In der europäischen Moderne entstehen darüber hinaus ganz unterschiedliche institutionelle Gefängnisse, und das ist weit weniger metaphorisch gesprochen, als es scheint. Die allgemeinen Einrichtungen sind in ihren Funktionen zunächst nur unscharf voneinander unterschieden. Die Besserungsanstalten sind eine Mischung aus Gefängnis und Manufaktur, und selbst der Krankenhausaufenthalt bedeutet immer zweierlei: Bestrafung und Fürsorge. Die meisten Institutionen treten den Armen als Kathedrale der Bedrohung gegenüber, nicht zuletzt auch architektonisch. „Das Ziel der durch die Justiz oder die Gemeindepoilzei verhängten Strafen besteht immer darin, jene soziale Schicht einzuschüchtern, die das größte kriminelle Risiko darstellt: die Armen“, schreibt Jacques-Guy Petit über das Gefängnis. So ist die Geschichte der Vollzugsanstalten geprägt von den Phantasien, die die Bedrohung durch Einschließung bei den Menschen hervorgerufen hat, weshalb der Kerker auch zum wirkungsmächtigen Symbol für Befreiung werden konnte, wie das Beispiel Bastille zeigt. Gleichzeitig werden im Zeichen des Gefängnisses seit über 200 Jahren die bürgerlichen Pathosformeln gefeiert.

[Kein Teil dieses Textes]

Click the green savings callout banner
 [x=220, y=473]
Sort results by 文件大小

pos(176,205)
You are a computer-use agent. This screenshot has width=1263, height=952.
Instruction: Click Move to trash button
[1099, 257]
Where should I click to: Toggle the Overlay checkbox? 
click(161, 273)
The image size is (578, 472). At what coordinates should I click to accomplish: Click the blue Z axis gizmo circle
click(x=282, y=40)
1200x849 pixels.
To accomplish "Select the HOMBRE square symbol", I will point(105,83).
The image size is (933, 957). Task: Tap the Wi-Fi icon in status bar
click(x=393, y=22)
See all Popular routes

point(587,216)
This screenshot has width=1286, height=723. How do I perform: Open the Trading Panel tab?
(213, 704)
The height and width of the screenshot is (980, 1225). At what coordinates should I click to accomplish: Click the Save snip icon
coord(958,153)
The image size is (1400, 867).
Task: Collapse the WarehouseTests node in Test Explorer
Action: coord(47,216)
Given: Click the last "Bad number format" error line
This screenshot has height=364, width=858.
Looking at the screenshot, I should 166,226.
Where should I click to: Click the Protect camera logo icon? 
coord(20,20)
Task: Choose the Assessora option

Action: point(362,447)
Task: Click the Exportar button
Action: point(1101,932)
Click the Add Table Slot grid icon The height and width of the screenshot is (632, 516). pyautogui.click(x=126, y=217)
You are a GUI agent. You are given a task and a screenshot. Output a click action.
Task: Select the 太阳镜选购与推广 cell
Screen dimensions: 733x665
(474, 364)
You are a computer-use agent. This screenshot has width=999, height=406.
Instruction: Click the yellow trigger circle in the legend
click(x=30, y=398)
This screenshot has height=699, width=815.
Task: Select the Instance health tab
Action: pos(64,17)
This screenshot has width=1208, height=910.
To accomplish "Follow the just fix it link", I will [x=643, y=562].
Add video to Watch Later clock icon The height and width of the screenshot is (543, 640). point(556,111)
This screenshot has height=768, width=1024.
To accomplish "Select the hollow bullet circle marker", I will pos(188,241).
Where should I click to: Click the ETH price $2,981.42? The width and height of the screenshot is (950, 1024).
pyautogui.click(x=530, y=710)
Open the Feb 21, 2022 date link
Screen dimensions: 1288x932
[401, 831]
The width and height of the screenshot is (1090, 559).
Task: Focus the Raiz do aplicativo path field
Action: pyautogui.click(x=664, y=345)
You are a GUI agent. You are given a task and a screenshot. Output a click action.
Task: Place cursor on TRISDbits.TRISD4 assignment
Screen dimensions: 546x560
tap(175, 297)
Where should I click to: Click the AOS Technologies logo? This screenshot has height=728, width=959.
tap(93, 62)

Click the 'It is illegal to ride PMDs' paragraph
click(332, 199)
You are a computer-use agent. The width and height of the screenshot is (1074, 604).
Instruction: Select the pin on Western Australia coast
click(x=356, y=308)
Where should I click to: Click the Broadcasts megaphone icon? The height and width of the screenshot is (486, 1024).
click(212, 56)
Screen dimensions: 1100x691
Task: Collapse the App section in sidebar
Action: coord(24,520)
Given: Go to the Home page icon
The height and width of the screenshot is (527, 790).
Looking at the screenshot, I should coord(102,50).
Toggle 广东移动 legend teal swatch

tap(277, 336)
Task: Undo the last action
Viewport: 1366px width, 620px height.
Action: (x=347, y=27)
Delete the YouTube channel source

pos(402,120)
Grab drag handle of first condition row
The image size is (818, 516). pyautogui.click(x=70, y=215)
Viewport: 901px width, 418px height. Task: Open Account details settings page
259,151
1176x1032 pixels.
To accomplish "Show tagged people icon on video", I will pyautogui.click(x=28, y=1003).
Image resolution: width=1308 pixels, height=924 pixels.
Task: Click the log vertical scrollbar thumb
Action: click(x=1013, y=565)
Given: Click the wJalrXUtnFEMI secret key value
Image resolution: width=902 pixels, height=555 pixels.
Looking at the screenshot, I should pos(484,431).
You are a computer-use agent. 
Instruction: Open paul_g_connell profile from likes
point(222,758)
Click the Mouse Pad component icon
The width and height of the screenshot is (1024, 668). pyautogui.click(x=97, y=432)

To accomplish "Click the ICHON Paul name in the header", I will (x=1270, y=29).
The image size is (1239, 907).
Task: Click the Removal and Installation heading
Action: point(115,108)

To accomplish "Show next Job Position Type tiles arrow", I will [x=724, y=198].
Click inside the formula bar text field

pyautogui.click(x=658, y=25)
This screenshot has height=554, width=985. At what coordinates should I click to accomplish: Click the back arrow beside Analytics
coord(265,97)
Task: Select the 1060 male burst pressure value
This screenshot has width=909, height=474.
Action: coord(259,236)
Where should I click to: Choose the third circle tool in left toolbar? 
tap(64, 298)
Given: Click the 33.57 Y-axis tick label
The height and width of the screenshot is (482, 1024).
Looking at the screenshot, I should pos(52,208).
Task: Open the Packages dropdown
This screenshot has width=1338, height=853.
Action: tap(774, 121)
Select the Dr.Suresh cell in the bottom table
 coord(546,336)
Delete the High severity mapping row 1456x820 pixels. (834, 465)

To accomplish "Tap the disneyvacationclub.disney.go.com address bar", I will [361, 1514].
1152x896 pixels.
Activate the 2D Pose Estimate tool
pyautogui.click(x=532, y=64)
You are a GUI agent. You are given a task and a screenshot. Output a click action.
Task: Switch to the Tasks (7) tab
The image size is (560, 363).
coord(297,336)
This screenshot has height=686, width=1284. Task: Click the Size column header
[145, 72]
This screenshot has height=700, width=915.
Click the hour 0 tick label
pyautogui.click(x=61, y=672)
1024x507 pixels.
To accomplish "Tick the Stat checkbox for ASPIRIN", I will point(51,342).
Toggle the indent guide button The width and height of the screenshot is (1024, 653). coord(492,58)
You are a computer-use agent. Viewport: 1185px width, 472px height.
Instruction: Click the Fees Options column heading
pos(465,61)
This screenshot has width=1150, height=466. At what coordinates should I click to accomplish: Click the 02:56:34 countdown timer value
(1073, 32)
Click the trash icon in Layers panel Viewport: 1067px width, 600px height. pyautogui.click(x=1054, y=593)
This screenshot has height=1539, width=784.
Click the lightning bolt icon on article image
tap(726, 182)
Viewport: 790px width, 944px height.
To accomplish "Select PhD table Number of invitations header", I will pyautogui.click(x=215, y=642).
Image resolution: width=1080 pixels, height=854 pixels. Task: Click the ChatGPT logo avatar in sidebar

Die Miniaturen aus der europäischen Kulturgeschichte sind, ursprünglich für die Rias-Funkuniversität geschrieben, gut lesbar, ohne jeden umständlichen Anmerkungsapparat und verweisen in spielerischer Form auf den Facettenreichtum europäischer Lebenswelten und Geistesgeschichte.

Heinz-Gerhard Haupt (Hrsg.): „Orte des Alltags“. C.H. Beck Verlag, München 1994, 291 Seiten, 48 DM.